「ひとりごと」――恋に落ちた男のコミカルなモノローグ
生誕250年にあたる2020年、ベートーヴェン研究の第一人者である平野昭さん監修のもと、1日1曲ベートーヴェン作品を作曲年順に紹介する日めくり企画!
仕事終わりや寝る前のひと時に、楽聖ベートーヴェンの成長・進化を感じましょう。
東京・神楽坂にある音楽之友社を拠点に、Webマガジン「ONTOMO」の企画・取材・編集をしています。「音楽っていいなぁ、を毎日に。」を掲げ、やさしく・ふかく・おもしろ...
恋に落ちた男のコミカルなモノローグ 「ひとりごと」
1792年ボン時代に作曲に着手していたが、完成はウィーンに進出して間もない1793年と推定されている。6節からなる詩の作者は、ヨハン・ヴィルヘルム・ルートヴィヒ・グライム(1719~1803)という詩人。

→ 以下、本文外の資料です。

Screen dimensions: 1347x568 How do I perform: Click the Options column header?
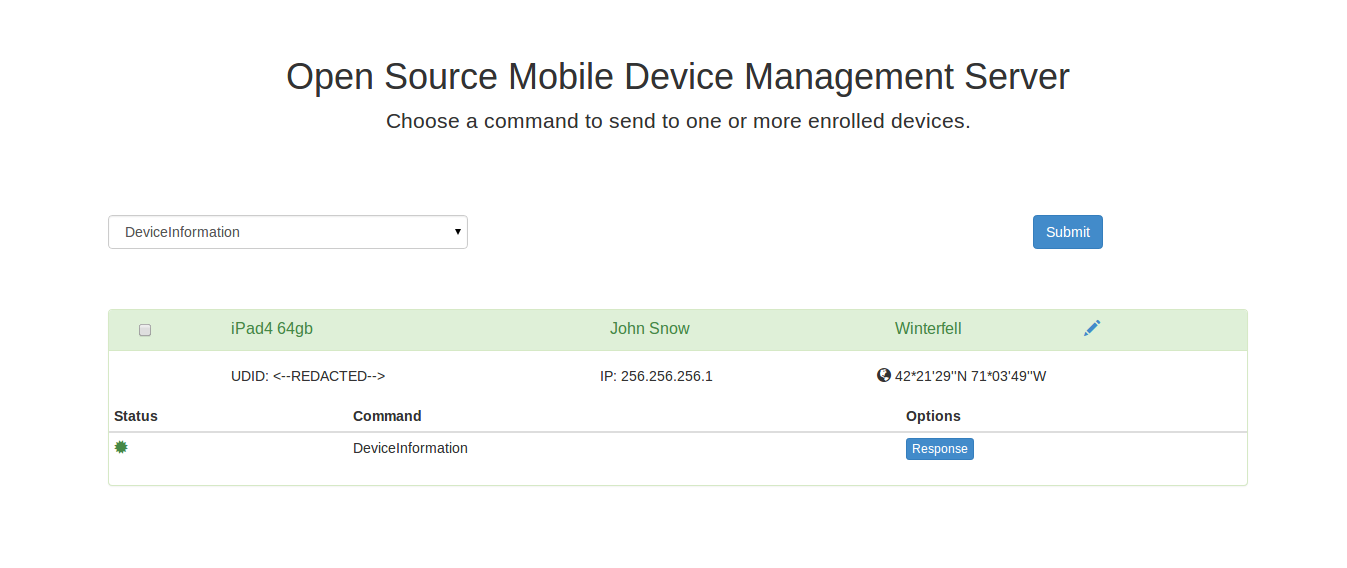click(x=933, y=416)
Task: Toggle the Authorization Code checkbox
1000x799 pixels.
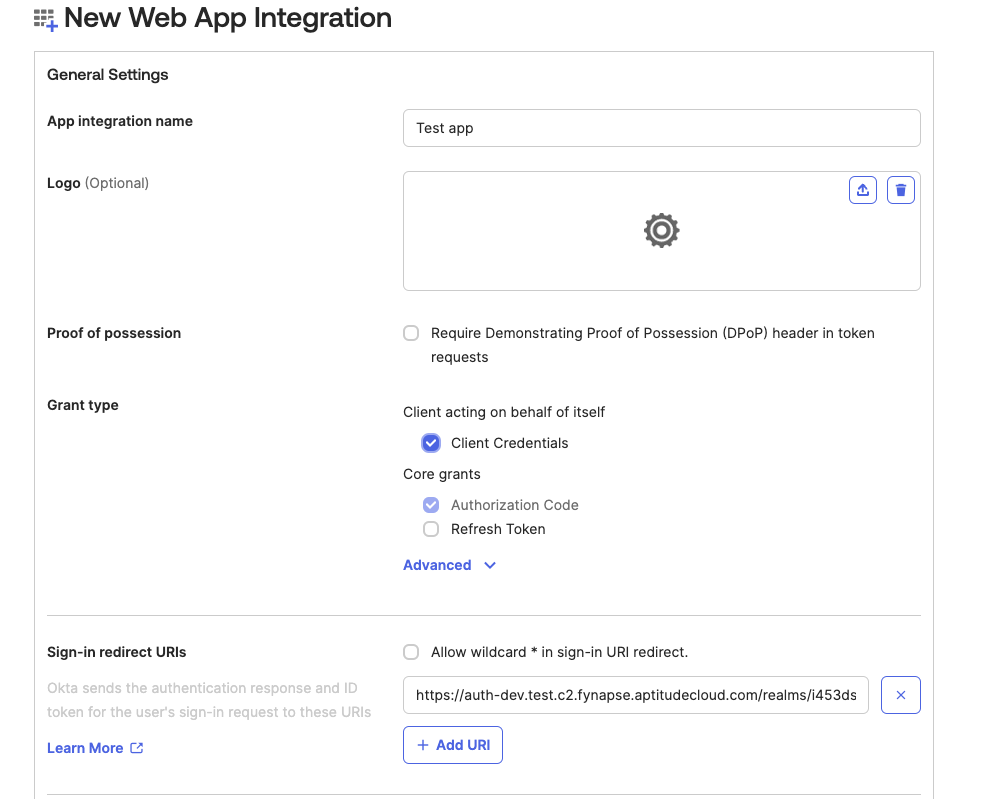Action: (431, 505)
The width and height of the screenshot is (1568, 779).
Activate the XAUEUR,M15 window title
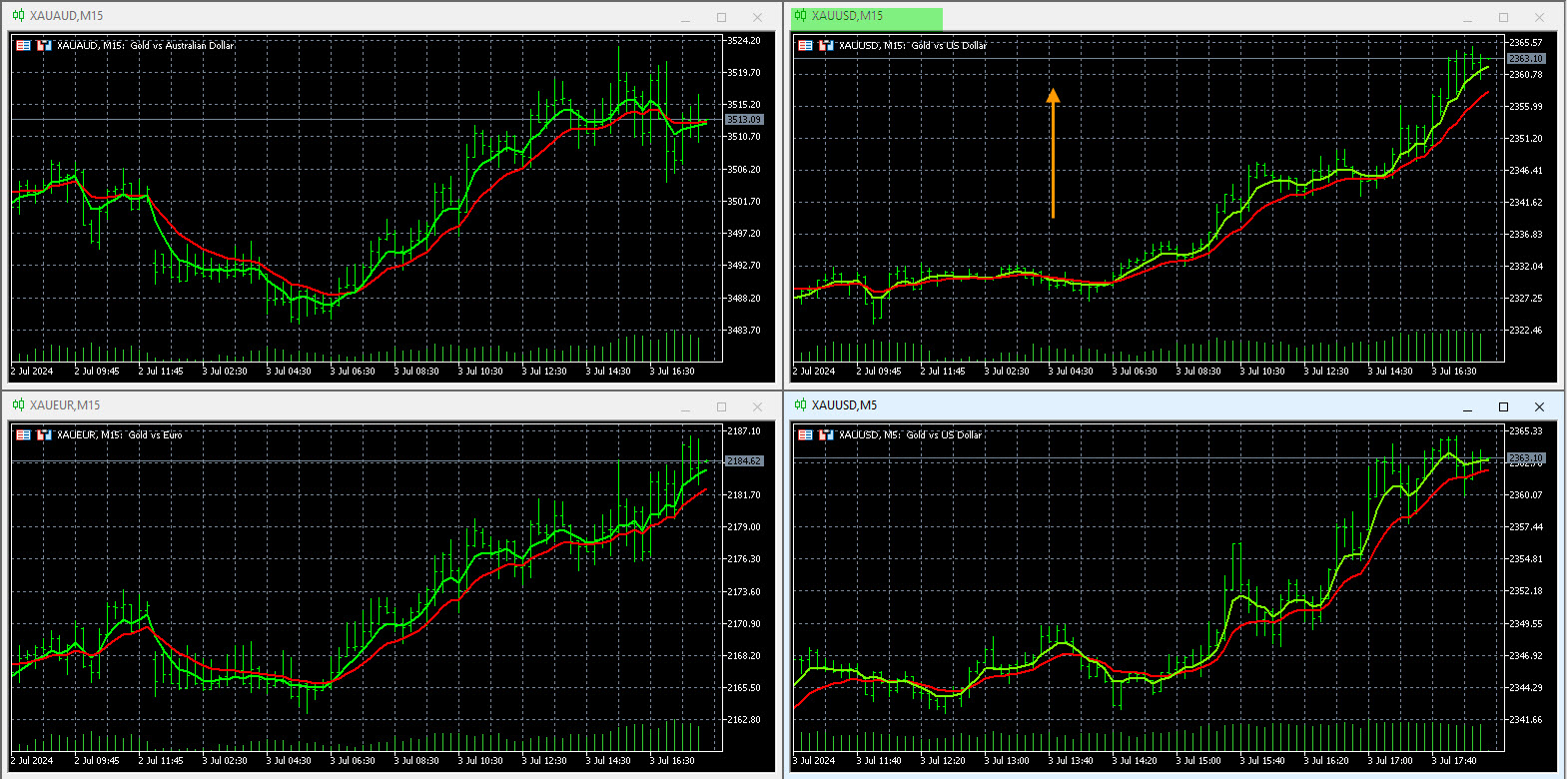[65, 405]
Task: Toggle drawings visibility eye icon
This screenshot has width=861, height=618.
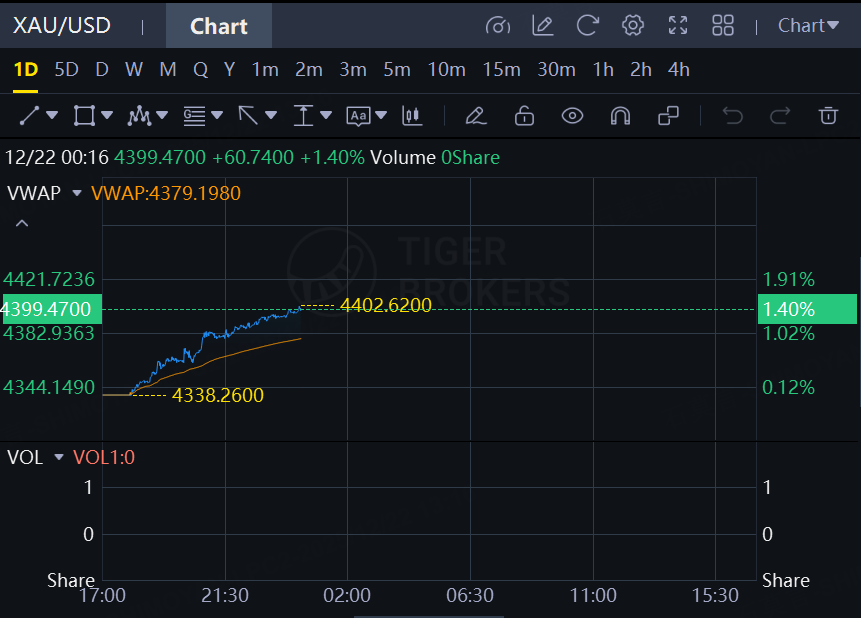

恋に落ちた男がわめいたり、朗々と歌い上げたり、そうかと思うと呟いたりと、心はときめき、浮き立てども成す術もなく、戸惑う様子がコミカルに描かれる劇中アリア風の作品。
「僕は移り気浮気な男、これまで愛など無視してた。そうすることが好きだった、ああ、それなのに、この僕が、そうだよ、わかっているよ、ああどうしよう僕は恋をしている。
僕は婚礼歌など毛嫌いしてたし無視してた、ただただ愛をもてあそぶだけ、僕は不実でだらしのない男、そうだよ、わかっているよ、その僕がドリスに恋をしているのだ。
なぜなら、なぜなら、ああそうなのだ、彼女に出会ったその日から、他のどんな美人も美しくない、そうだよ、どんな美人も美しくない、そうだよ彼女と出会ってからは。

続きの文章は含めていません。